Ulama dulu itu cerdik-cerdik. Mereka bisa menyisipkan dakwah penting di tengah amaliyah sederhana tanpa membuat umat sadar sedang didakwahi. Contohnya adalah seruan nida' atau bilal tarawih yang biasa di baca di sela-sela shalat. Sebenarnya hal itu tidak dianjurkan secara khusus secara syariah tapi masuk dalam keumuman dalil bacaan mulia. Logikanya, daripada jamaah diam di antara shalat yang panjang ini, mending diajak membaca sesuatu yang baik yang bisa jadi benteng Ahlussunnah wal Jama'ah.

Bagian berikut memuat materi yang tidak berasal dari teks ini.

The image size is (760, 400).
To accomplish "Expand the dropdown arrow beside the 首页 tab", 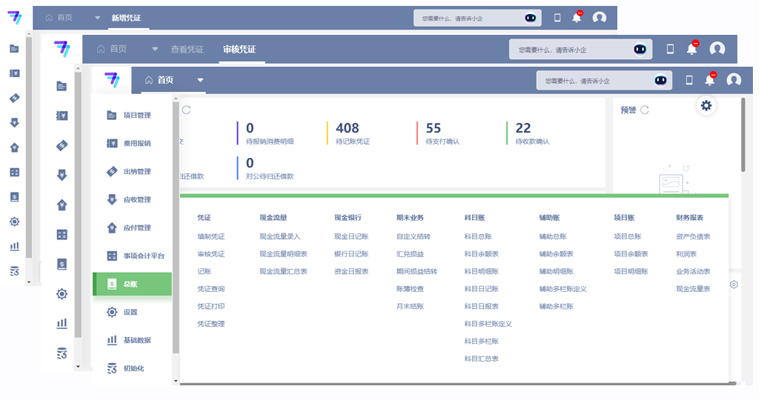I will coord(200,80).
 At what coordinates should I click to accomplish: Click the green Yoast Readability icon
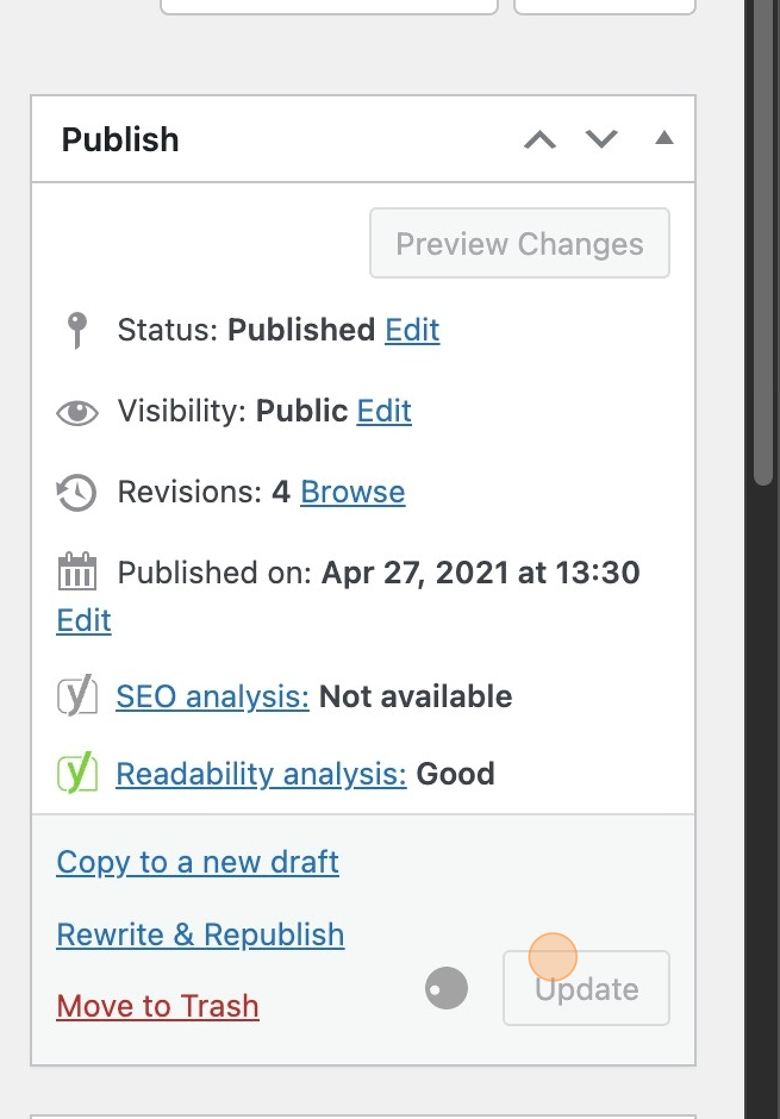(x=77, y=774)
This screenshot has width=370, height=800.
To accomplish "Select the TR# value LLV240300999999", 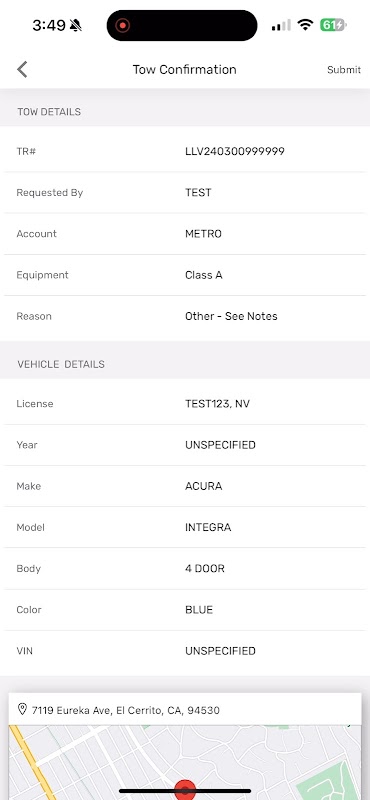I will click(235, 152).
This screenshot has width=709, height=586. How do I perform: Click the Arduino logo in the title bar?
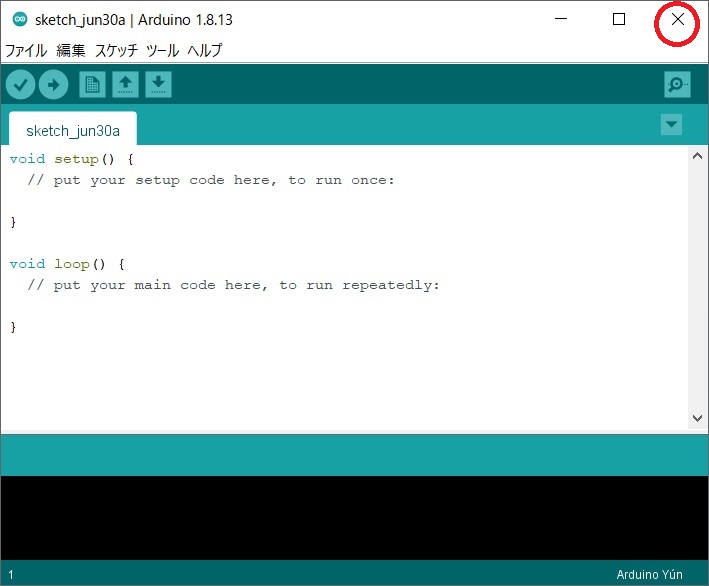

Tapi apa bacaannya? Nah di sini cerdasnya; Pertama, mereka membuat harapan doa agar mendapat anugerah, nikmat dan ampunan dari Allah. Bentuknya adalah bacaan "Fadlan minallahi ...". Kedua, mereka menekankan bahwa kita punya empat khalifah hebat yang kita doakan semoga mendapat ridha Allah. Bentuknya adalah bacaan "Khalifatu Rasulullah...".
Itu langkah sederhana, tapi dengan langkah pertama itu, pihak yang gemar membid'ahkan amalan baik menjadi kegerahan. Mau ikutan, merasa bid'ah, tapi masak mau membid'ahkan orang berdoa? Dengan langkah kedua, pihak yang gemar mencaci Khalifah Abu Bakar, Umar dan Utsman radliyallahu anhum menjadi galau berat. Bagaimana tak galau, musuh utamanya secara serempak dipuji dan didoakan saat tarawih.
Sekali lempar, dua burung kena. Cerdas bukan?